Raster Parallelization with OpenMP
Raster Modules with OpenMP support
The following modules have received OpenMP support for parallel processing since GSoC 2021 project. For modules that received OpenMP support prior to this, see OpenMP support in GRASS 7.
- r.univar
- r.neighbors
- r.mfilter
- r.resamp.filter
- r.resamp.interp
- r.slope.aspect
- r.series
- r.patch
Implementation
We can classify raster modules into 2 main categories: one which computes and outputs some statistics about a raster map and one which outputs a new raster map after some computation of a given raster map.
For the first type of modules which does not output any raster map, the proportion of the module that can be parallelized is larger as they do not involve any sequential disk writes of compressed raster maps. As such, the implementation is straightforward: each thread read the input raster maps concurrently, maintain their own private set of statistics and finally reduce them to output the final statistics. Currently, the OpenMP loop scheduling is set to static, and the map is split into equal-sized chunks and allocated to each thread for computation. This is because we want the behavior to be deterministic to ensure that the result we get for each run stays the same for the same input parameters. However, since the order of computation now differs among the single-threaded and multi-threaded runs, there may be floating point discrepancies using different number of threads. For example, on larger raster maps, the low-order bits are often lost for finite precision floating point numbers arithmetic, and thus the final statistics results depend on the order of arithmetic. This issue can potentially be rectified by keeping a running compensation to adjust for the floating point discrepancies (See Kahan Summation Algorithm). While that will reduce the error, there can be no guarantee of consistency between runs with different number of threads. Besides that, there are no major computational overhead introduced to support parallelization, and the memory usage is simply scaled according to the number of threads used for computation.
In the modules listed above, the module that falls into this category is r.univar.

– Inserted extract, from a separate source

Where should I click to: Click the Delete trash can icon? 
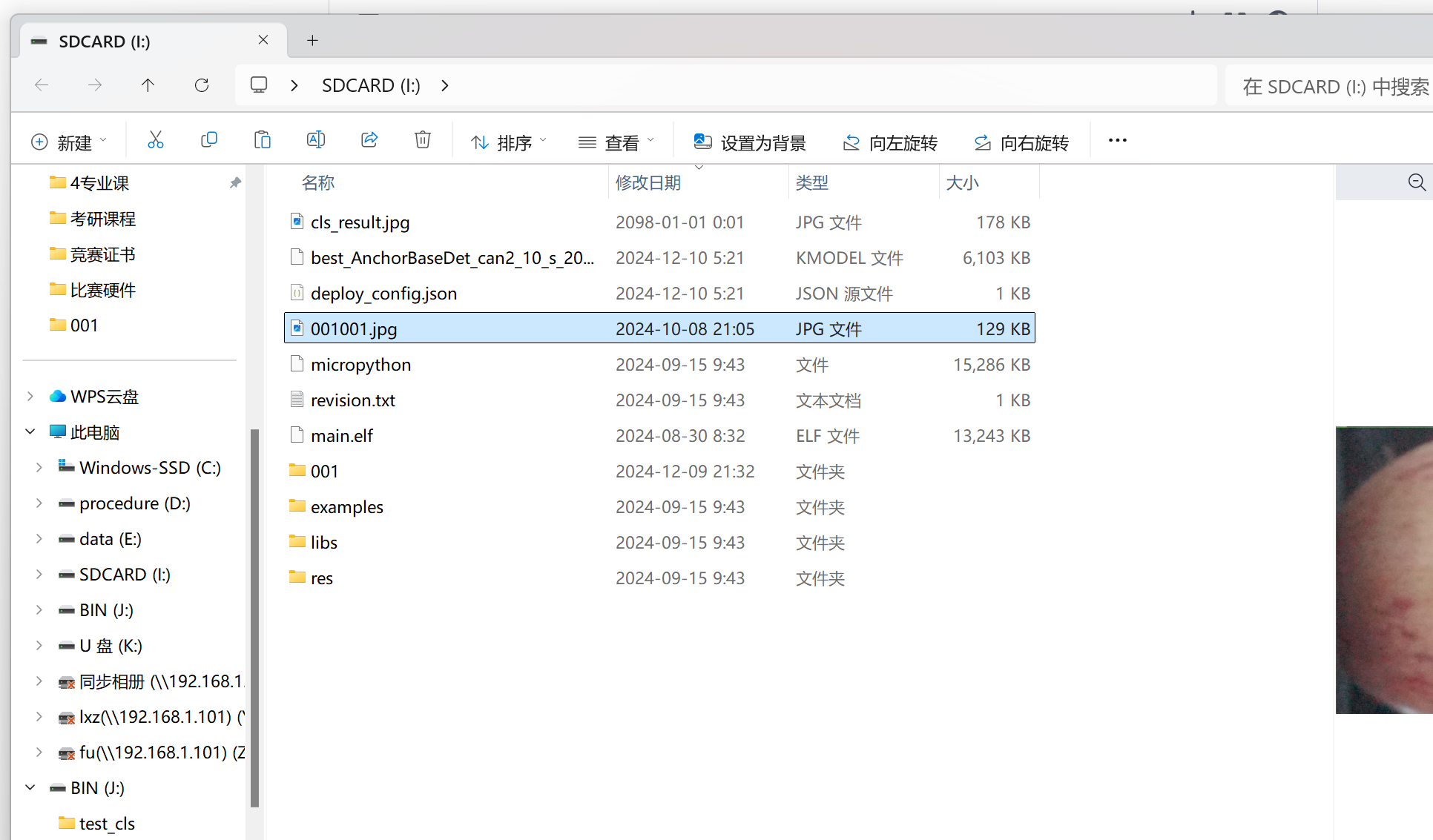point(423,140)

The second type of modules are trickier to implement since we have to do sequential disk writes to produce the compressed raster maps. There are 3 ideas to tackle this issue, (1) allocate enough memory for the entire output map for threads to work on before writing to the output raster map sequentially, (2) use a secondary storage (HDD/SSD) to store the results using temporary files before transferring to the output raster map and (3) split the processing of the raster map into chunks and store the results in memory. The first idea is straightforward and some modules such as r.sun has been implemented this way. However, we can easily face out-of-memory issues when running on very large raster files. Furthermore, we do not want to modify the original behavior of the modules, so this idea is not suitable for modules that have very low memory footprint. The second idea is to use temporary files instead of storing the results in-memory. This approach will incur additional disk reads and writes cost which can potentially be expensive on slower disk hardware. The costs are however amortized over the initial required disk I/O of the raster map. During a benchmark of r.neighbors parallelization using this approach, there are no significant extra costs as compared to the in-memory approach on a machine with NVMe SSD. While being a viable option, the third approach may provide more predictable performance which is less dependent on disk hardware. We introduce an additional user parameter, memory, to control the size of the output buffer. This will decide the chunk size that we will split the raster map into, then we will do computation on each chunk followed by sequential writes to raster file alternately until we finish processing the input map. This staggered computation and writing does not affect the performance of the single-threaded runs. With that, we can easily parallelize over the computation parts of each chunk. Assume reasonably large enough chunk size, the threads can efficiently split the work and the overhead costs are not significant as compared to the total cost. The minimum chunk size is set to be at least k number of rows, where k is the number of threads specified. Also, we can consider the original behavior as a subset of the new implementation with chunk size set to a single row. This means that users can always opt for the original behavior by setting memory to 0 and nprocs to 1.
The rest of modules listed above falls into the second category.
Usage
To enable OpenMP support, users need to compile GRASS with OpenMP enabled.
./configure --with-openmp
Then after the compilation and installation, you can now run the modules above with parameters nprocs and memory. For example,
r.univar map=INPUT zones=ZONE nprocs=12 r.neighbors input=INPUT filter=9 method=average nprocs=12 memory=500
There are also benchmark scripts available in each of the modules listed above for users to readily benchmark on their own machine. For modules-specific behavior, see the Performance sections under manual pages of each module.